| What you will do |
Copy the records below word for word, beginning at the line that contains "You are a GUI" and stopping after the line that contains "pyautogui.click(x=126, y=304)".

| Data provided |
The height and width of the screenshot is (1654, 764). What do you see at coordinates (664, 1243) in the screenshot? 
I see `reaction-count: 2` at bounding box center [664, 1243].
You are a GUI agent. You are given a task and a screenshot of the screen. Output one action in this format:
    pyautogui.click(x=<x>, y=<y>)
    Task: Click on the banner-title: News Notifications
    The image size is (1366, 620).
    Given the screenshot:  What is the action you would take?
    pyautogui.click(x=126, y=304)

--

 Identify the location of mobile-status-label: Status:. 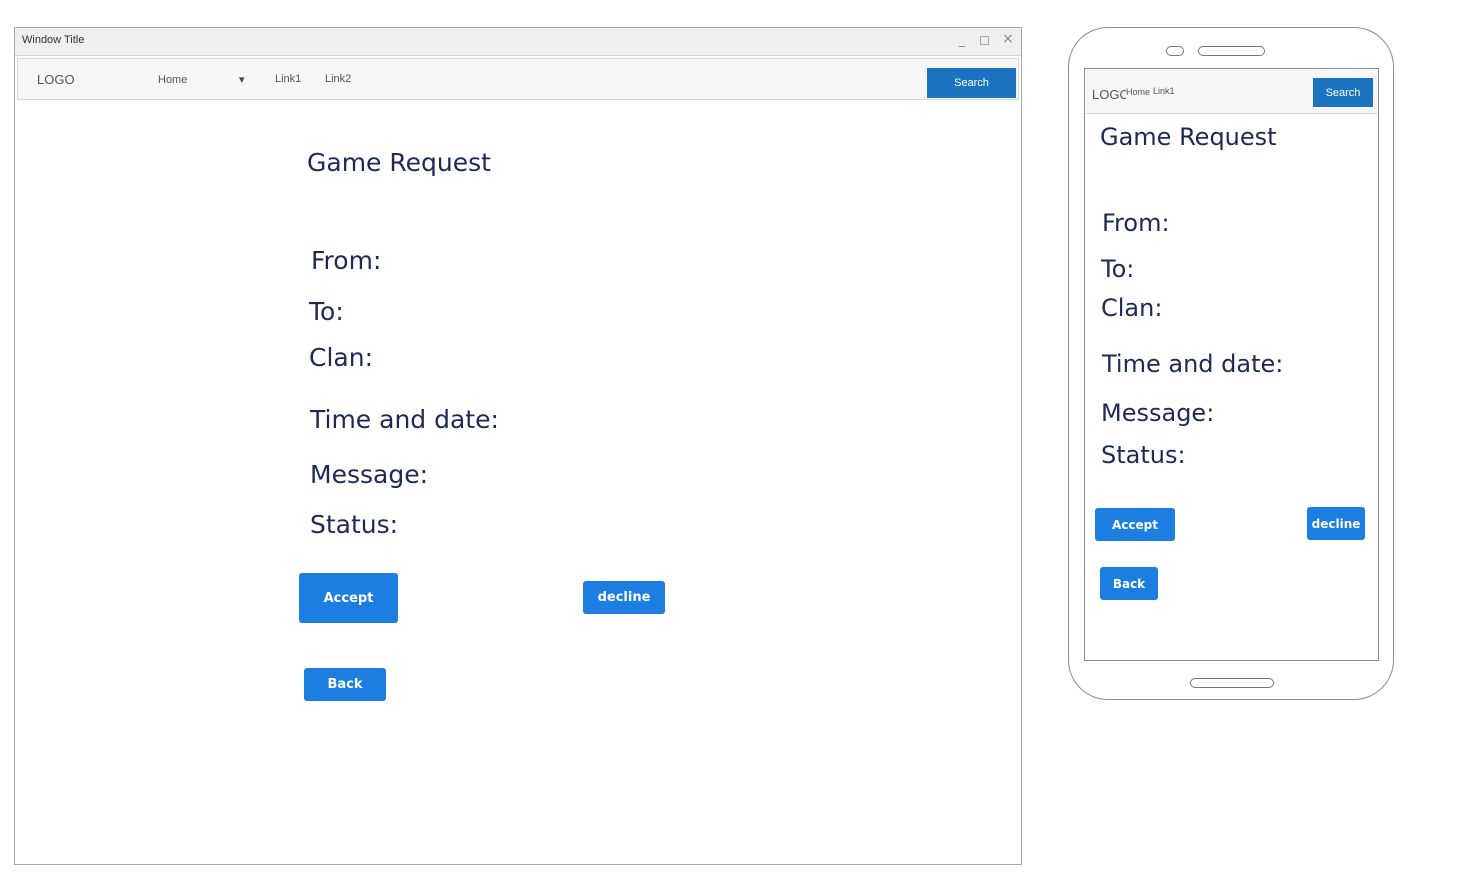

---

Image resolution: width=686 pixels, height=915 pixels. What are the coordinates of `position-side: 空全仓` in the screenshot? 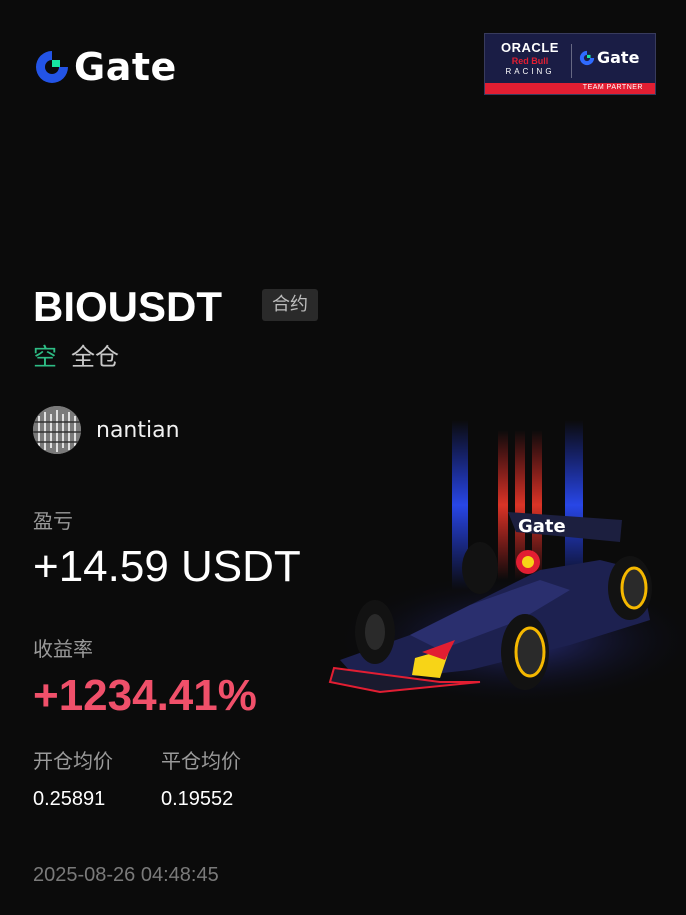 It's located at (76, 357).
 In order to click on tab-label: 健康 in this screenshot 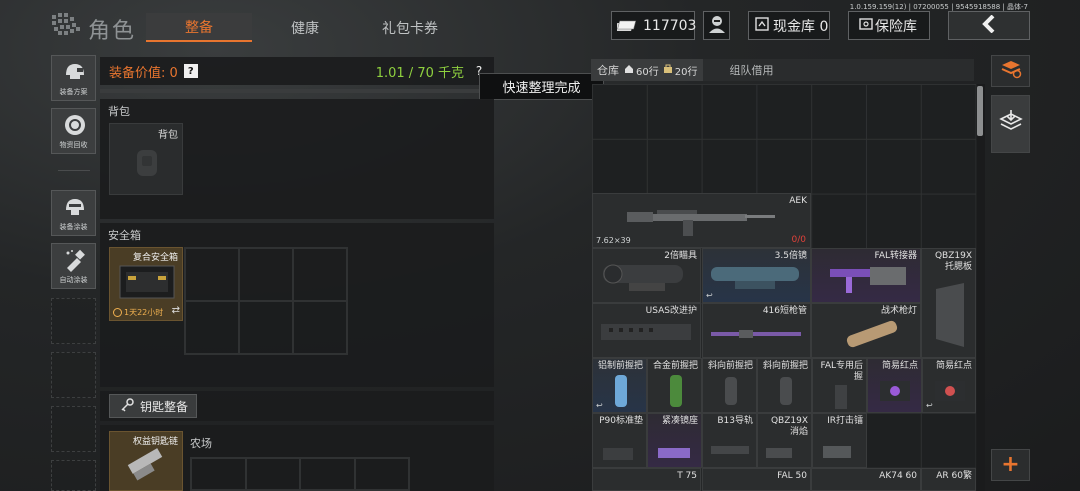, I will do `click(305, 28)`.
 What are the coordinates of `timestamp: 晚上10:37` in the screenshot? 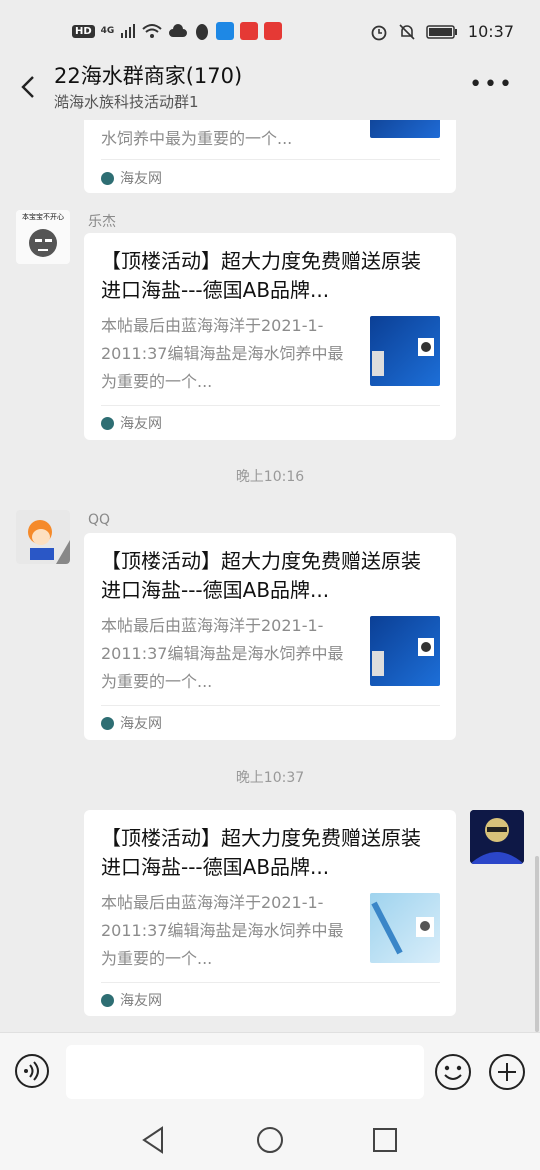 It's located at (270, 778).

| Solution for this exercise |
You are a GUI agent. You are given a task and a screenshot of the screen. Output one action in this format:
    pyautogui.click(x=<x>, y=<y>)
    Task: Click on the banner-title: News Notifications
    The image size is (1366, 620).
    Given the screenshot:  What is the action you would take?
    pyautogui.click(x=126, y=304)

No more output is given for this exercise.